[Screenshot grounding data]
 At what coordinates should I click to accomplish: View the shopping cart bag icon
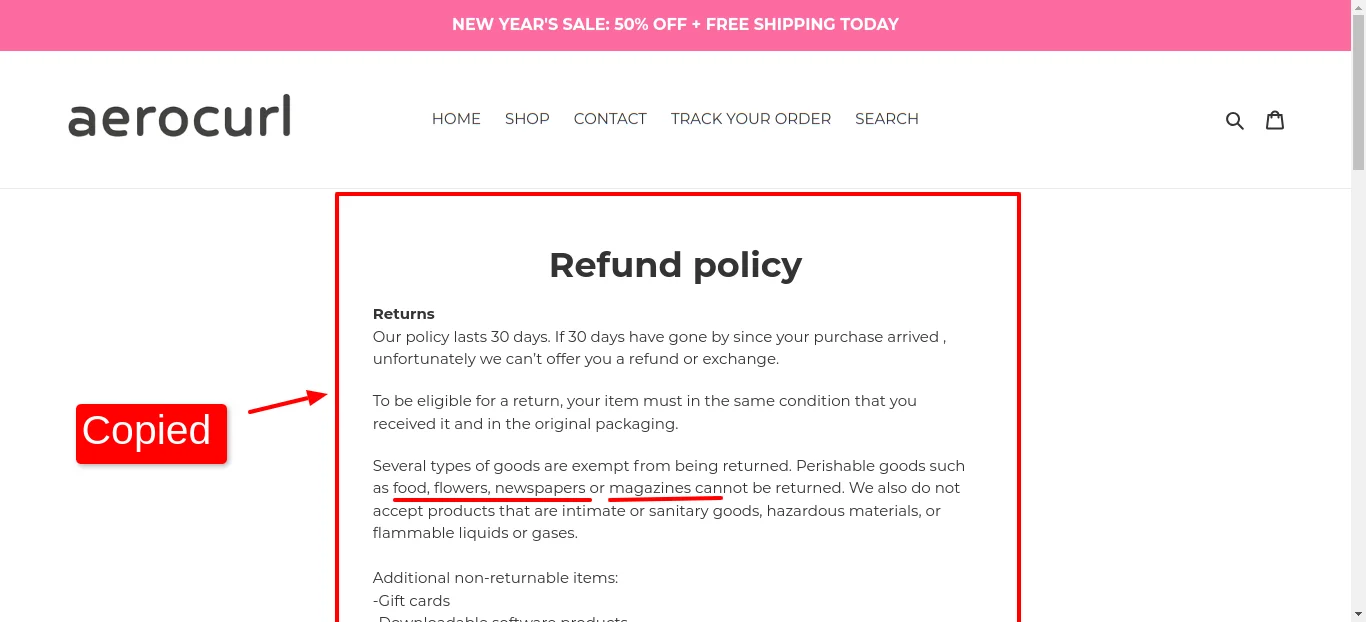[1275, 119]
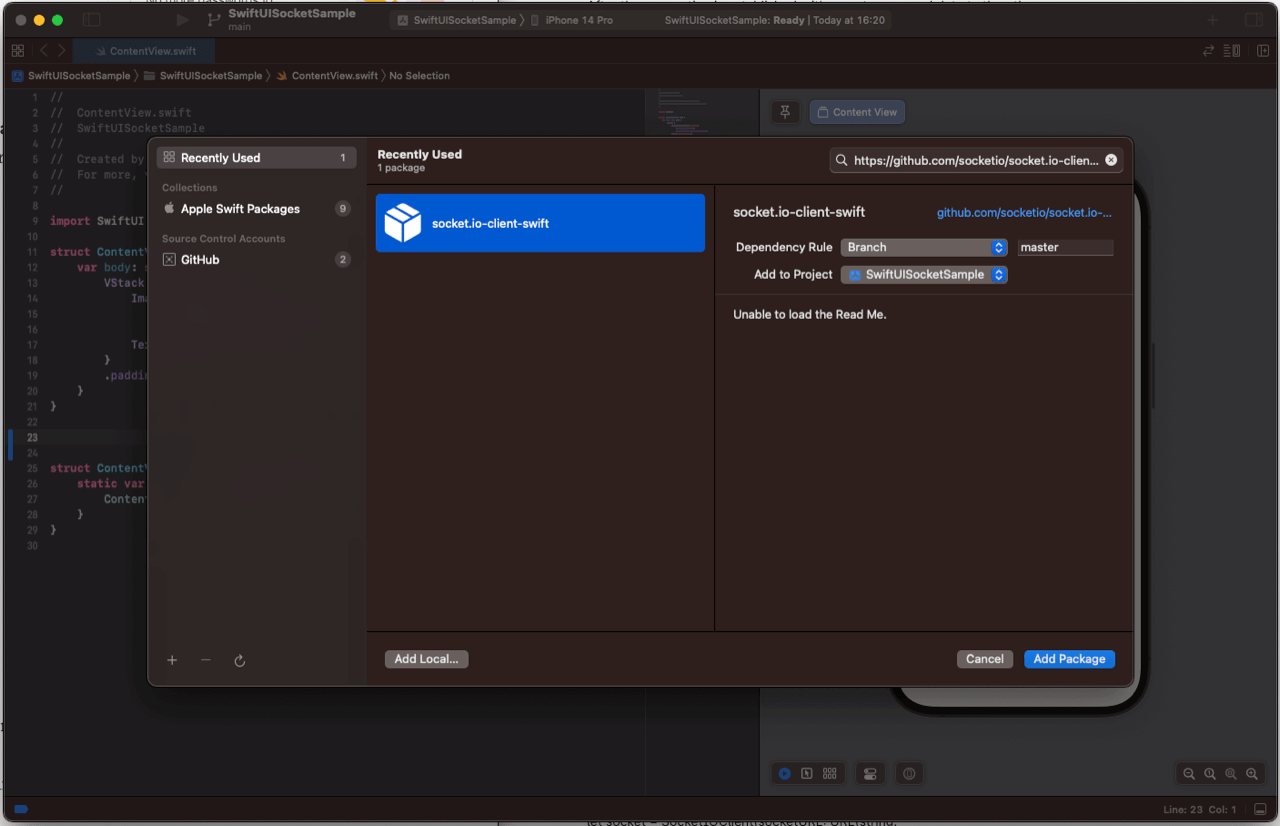
Task: Switch the canvas to selectable preview mode
Action: point(807,773)
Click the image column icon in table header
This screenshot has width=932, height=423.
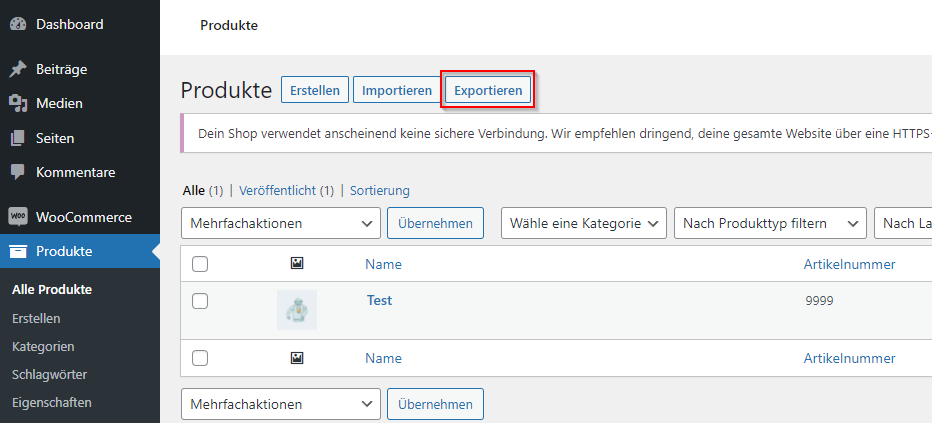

## Exercise prompt
Word for word, please reproduce each entry above and leave out every picture.

## Result of the task
 At what coordinates should I click to accomplish: View the shopping cart bag icon
[1275, 119]
Task: Switch the canvas to selectable preview mode
Action: point(807,773)
Click the image column icon in table header
This screenshot has width=932, height=423.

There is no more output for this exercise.